A name matters a lot apparently, or at least that is the view behind the recent revision of the Uniform Fraudulent Transfer Act (UFTA) by the Uniform Law Commission. At its annual meeting in July, the Commission adopted a number of mostly minor changes to the UFTA, one of the most significant being a name change from the Uniform Fraudulent Transfer Act to the Uniform Voidable Transactions Act. I applaud the change and hope that it reduces at least some of the confusion in this area.

The major reason for the change is the concept of “constructive fraud” – a doctrine that permits avoidance of transactions where an insolvent debtor receives less than a reasonably equivalent value in exchange for what it gives up. The problem is that it isn’t “fraud” and requires no proof of an improper intent, much less a fraudulent one. Nonetheless, the name “constructive fraud” and its inclusion in a law on “fraudulent” transfers created a lot of confusion. Transactions involving parties with innocent motives are avoidable under the doctrine, but the name has misled a number of courts into issuing opinions that improperly limited its scope.

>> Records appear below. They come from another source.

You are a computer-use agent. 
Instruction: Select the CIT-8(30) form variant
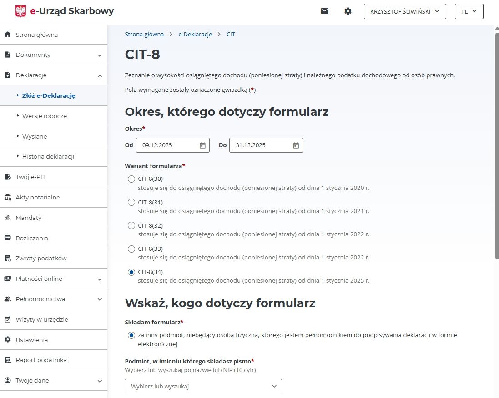pyautogui.click(x=131, y=179)
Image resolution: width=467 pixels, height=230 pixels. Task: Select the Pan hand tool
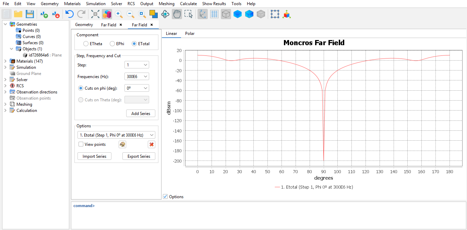pos(177,14)
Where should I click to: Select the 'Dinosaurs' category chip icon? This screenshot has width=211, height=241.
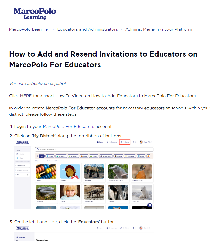pyautogui.click(x=57, y=156)

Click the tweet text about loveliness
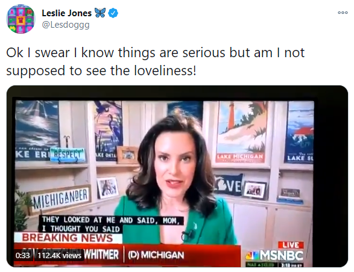pyautogui.click(x=156, y=61)
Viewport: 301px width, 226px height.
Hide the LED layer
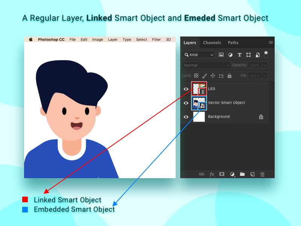click(186, 89)
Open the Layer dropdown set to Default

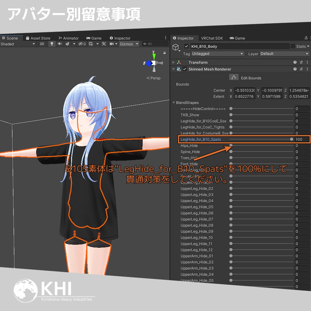point(284,54)
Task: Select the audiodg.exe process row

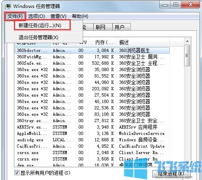Action: (x=92, y=140)
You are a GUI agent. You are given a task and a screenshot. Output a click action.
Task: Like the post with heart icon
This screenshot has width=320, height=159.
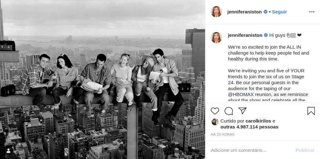pyautogui.click(x=215, y=111)
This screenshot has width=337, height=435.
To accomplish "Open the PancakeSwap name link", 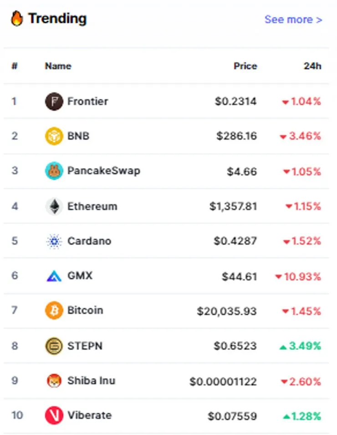I will 104,171.
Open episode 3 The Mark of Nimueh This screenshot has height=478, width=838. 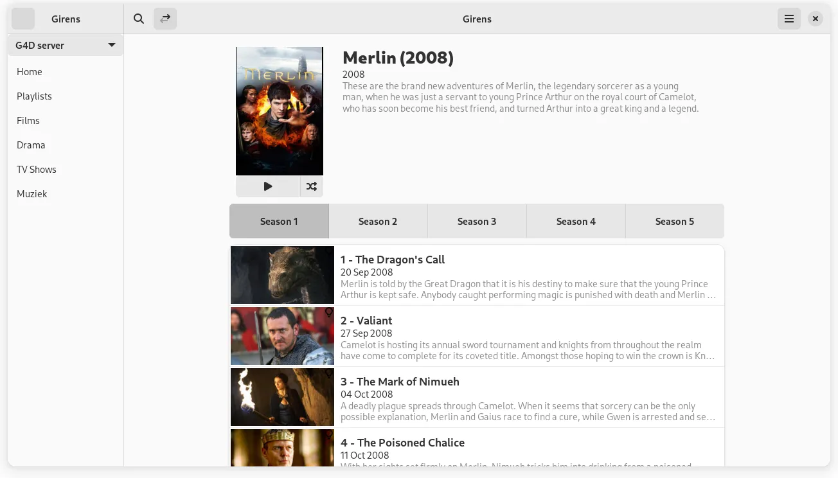(400, 382)
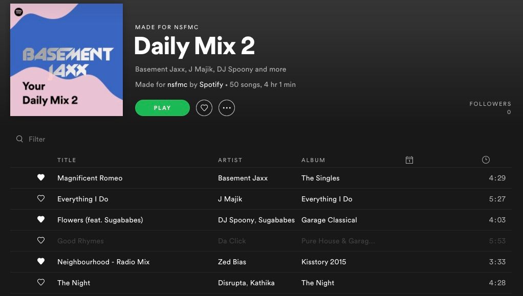The width and height of the screenshot is (523, 296).
Task: Click the green PLAY button
Action: 162,108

The revised law doesn’t stop there, however. It takes the more aggressive view that even “actual fraud” doesn’t require fraud. The drafters went to great lengths to remove the “F” word (the non-vulgar one) from almost every place it appeared in the Act and its comments. The comments emphasize that the ancient terminology “hinder, delay, or defraud” creditors and includes actions intended to hinder or delay creditors even if lacking in any fraudulent intent. In place of a concept of fraudulently hindering or delaying, the comments substitute the idea of “unacceptably contraven[ing] norms of creditors’ rights” as the measure for when efforts to hinder or delay render a transaction voidable. The references to “defraud” are about the only vestiges of fraud left in the Act.

In addition to refocusing the courts’ attention on the relevant factors that render transactions voidable, changing the terminology reverses those cases that applied the heighted “fraud” pleading and proof standards to actions brought under the UFTA and the earlier Uniform Fraudulent Conveyance Act (UFCA).

The UFTA is currently in force in 43 states, but not yet in New York. It remains to be seen whether the new UVTA will be as popular.